Рябов выпрямился и поднял голову:

— Я говорю о себе потому, что несу полную моральную ответственность за своего ученика. И не скрою — мне его не хватает в той работе, которая, как вы знаете, развернулась сейчас у нас на руднике, как и на других в Криворожье. Могу вас заверить, даже лучше, чем на других.

— Я об этом знаю, — улыбнулся Косиор, — знаю, что вы хорошо работаете. И радуюсь этому.

Тон секретаря ЦК ободрил Рябова.

— Коломийцев очень способный инженер и, право, очень преданный своему делу. Не погрешу против совести, сказав, что мое влияние на него — решающее.

Он помолчал и каким-то новым, искренним тоном произнес:

— Но во мне ведь тоже произошли какие-то… душевные сдвиги. Я много передумал, перечувствовал… И мой опыт будет важен для моего молодого друга.

— Не только для него. Возможно, и для других молодых людей, — проговорил Косиор и, воспользовавшись возникшим мгновенным молчанием, спросил: — Как имя-отчество этого молодого инженера?..

— Иван Федорович. Коломийцев Иван Федорович. Станислав Викентьевич сделал пометку в лежащем на столе блокноте и, давая понять, что не хочет кончить на этом беседу, стал расспрашивать о положении дел на руднике и по соседству, как он выразился, зная, что Рябов широко привлекается для консультаций во всем районе.

Рябов разговорился, вышел за грань поставленных вопросов, и что-то изменилось в нем. Даже движения его обрели определенность и упругость, по-новому представляя весь его облик.

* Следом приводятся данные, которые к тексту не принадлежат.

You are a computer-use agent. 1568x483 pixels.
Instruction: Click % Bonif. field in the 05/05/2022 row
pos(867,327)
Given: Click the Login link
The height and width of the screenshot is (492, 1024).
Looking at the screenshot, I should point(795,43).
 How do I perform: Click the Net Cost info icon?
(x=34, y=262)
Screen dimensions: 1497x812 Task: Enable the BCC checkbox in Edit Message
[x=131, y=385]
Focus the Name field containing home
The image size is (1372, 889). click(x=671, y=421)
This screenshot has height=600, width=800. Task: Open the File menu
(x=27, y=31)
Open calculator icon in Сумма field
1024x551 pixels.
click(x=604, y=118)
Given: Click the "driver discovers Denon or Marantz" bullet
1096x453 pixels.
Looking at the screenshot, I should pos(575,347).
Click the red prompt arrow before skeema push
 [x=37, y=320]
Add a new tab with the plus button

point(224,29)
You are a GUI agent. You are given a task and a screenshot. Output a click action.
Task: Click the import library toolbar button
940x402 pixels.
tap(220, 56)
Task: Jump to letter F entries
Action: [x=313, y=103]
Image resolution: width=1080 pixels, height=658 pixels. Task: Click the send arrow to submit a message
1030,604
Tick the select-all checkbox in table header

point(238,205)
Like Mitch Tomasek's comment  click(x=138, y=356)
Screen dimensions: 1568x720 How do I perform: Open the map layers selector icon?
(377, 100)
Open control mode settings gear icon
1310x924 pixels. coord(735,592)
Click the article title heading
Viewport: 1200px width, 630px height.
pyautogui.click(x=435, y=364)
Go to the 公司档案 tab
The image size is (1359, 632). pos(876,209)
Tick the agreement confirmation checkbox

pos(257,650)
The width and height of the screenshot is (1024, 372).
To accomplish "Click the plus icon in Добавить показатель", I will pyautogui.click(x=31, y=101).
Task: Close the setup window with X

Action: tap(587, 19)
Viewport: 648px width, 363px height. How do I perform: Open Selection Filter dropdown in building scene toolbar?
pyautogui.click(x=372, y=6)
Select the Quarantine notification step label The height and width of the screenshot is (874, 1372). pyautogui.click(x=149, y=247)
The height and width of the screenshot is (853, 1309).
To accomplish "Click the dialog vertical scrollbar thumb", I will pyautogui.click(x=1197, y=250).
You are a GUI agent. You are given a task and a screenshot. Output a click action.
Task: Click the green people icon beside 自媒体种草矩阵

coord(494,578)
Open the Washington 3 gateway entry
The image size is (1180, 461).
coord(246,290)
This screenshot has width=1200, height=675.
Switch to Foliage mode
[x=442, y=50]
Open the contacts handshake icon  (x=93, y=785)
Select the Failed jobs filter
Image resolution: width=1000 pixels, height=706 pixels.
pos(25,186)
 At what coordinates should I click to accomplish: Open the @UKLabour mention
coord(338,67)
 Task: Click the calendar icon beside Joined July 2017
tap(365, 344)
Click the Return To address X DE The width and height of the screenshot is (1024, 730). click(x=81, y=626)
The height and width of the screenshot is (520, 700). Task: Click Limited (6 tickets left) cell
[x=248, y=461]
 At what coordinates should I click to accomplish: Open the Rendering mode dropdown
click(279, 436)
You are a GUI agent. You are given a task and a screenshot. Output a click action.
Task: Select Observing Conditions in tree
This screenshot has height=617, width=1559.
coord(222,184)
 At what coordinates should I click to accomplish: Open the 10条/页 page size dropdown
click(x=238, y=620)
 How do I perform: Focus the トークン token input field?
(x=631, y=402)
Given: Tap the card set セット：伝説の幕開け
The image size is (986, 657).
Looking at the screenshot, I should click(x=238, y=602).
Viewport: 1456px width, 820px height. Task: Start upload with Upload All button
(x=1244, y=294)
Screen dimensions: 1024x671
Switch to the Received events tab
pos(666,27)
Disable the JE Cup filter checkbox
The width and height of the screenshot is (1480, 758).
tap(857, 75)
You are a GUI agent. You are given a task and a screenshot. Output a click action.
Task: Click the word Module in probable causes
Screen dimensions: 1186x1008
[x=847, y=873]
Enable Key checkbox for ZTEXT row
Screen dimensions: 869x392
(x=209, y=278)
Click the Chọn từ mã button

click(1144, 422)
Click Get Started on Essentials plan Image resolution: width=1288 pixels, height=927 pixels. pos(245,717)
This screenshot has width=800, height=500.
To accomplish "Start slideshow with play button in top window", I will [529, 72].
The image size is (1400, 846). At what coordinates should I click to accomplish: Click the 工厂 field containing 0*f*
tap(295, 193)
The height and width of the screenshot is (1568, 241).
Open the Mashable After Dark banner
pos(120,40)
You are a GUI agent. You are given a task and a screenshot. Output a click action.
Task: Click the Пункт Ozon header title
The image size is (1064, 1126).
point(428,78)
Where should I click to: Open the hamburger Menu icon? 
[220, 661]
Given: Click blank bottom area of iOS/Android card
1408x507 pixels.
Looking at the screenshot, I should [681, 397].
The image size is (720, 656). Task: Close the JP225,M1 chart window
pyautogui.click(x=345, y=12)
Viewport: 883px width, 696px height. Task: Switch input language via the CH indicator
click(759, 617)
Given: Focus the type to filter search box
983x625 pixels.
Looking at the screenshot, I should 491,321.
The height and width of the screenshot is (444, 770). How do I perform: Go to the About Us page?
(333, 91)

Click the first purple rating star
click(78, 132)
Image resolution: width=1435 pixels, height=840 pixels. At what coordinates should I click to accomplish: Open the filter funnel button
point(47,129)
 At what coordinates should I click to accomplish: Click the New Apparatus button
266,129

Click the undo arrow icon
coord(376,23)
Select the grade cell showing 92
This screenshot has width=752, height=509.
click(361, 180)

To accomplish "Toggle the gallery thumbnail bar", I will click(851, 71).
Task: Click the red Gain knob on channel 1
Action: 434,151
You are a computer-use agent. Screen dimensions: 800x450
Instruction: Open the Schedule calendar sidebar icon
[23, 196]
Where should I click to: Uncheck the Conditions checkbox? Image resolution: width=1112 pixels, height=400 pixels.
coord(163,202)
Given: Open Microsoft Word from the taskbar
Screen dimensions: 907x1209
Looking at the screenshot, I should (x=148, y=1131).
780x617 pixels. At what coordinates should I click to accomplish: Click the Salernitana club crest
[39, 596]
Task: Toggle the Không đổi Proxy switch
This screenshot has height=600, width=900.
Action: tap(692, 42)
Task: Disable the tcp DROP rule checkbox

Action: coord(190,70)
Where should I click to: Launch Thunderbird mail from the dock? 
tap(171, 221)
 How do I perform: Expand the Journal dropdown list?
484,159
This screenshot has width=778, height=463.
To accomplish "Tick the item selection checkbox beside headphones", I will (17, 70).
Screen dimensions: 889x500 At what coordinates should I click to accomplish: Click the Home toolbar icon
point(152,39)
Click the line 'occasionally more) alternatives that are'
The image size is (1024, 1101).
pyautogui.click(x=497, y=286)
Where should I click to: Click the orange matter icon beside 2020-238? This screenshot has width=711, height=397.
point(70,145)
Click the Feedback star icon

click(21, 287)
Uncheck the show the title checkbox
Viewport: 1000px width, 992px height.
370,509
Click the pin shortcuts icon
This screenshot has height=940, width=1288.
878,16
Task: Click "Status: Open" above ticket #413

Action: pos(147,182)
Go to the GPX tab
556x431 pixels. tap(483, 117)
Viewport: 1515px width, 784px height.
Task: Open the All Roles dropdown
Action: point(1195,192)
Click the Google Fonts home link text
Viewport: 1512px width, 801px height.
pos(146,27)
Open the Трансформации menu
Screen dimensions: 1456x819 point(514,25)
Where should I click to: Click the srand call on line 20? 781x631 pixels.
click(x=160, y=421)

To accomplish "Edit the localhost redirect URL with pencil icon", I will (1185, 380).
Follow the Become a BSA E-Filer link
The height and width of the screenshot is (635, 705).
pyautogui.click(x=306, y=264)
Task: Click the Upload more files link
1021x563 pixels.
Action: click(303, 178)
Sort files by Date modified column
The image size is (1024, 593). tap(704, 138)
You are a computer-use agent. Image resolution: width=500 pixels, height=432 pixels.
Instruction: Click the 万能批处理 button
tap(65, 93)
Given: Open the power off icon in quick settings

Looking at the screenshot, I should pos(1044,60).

— То, что произошло у нас за такой короткий срок, я рассматриваю как своего рода чудо… При том, что мне отчетливо видны все наши неполадки. Но они, так сказать, другой категории… Их устранение видится мне реальным, вполне возможным и даже не делом далекого будущего, а делом повседневным. Главное, что вдохновляет, что придает интерес работе…

— И жизни? — полувопросительно, полуутвердительно проронил Косиор.

Рябов улыбнулся:

— Конечно, и жизни, поскольку, честно говоря, не мыслю себе жизни без любимого дела. Это не фраза, поверьте, — добавил он.

— Во всяком случае, не пустая фраза. А довольно точно определяющая духовное самочувствие многих, к великому нашему счастью. Но вы все-таки расскажите мне подробнее о вашей личной работе. Удалось ли вам установить контакты с тем, помните, руководителем участка Артамоновым, который тогда все наскакивал на вас?

— Удалось, Станислав Викентьевич. Даже, можно сказать, притерпелись друг к другу.

— А ценит он вашу помощь? Или делает вид, что сам до всего дошел? Это, пожалуй, в его характере, активном, честном, но уж очень самолюбивом.

Перейти на страницу:

Все книги серии Пламенные революционеры

Последний день жизни. Повесть об Эжене Варлене
Последний день жизни. Повесть об Эжене Варлене

Перу Арсения Рутько принадлежат книги, посвященные революционерам и революционной борьбе. Это — «Пленительная звезда», «И жизнью и смертью», «Детство на Волге», «У зеленой колыбели», «Оплачена многаю кровью…» Тешам современности посвящены его романы «Бессмертная земля», «Есть море синее», «Сквозь сердце», «Светлый плен».Наталья Туманова — историк по образованию, журналист и прозаик. Ее книги адресованы детям и юношеству: «Не отдавайте им друзей», «Родимое пятно», «Счастливого льда, девочки», «Давно в Цагвери». В 1981 году в серии «Пламенные революционеры» вышла пх совместная книга «Ничего для себя» о Луизе Мишель.Повесть «Последний день жизни» рассказывает об Эжене Варлене, французском рабочем переплетчике, деятеле Парижской Коммуны.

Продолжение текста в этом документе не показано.